A PHOTOLUMINESCENCE STUDY OF THE EFFECTS OF HYDROGEN ON DEEP LEVELS IN MBE GROWN GAALAS-SI

We present a study on low-temperature photoluminescence (PL) of Si-doped Ga1-xAl(x)As (n approximately 1 x 10(17) cm-3, 0.2 less-than-or-equal-to x less-than-or-equal-to 0.5) grown by MBE in the presence and in the absence of a hydrogen backpressure, and post-growth hydrogenated or not, by exposure to a hydrogen plasma. The PL spectra of GaAlAs grown without hydrogen are dominated by transitions involving relatively deep donors and/or acceptors independently on whether the material is post-growth hydrogenated. On the contrary, the spectra of GaAlAs grown in the presence of hydrogen are characterized by recombinations related to excitons and/or to shallow donors and acceptors.
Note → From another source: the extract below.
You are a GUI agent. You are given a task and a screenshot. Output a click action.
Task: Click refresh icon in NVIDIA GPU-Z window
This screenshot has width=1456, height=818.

Both the in-situ and the ex-situ processes result in Pl efficiency enhancements, which are definitely larger (by a factor of up to 20) when the former treatment is used. All of the above results suggest that the ex-situ and the in-situ treatments may affect deep levels of different origin, such as DX centers (related to the band structure of the semiconductor) and levels associated to Al-O complexes, respectively.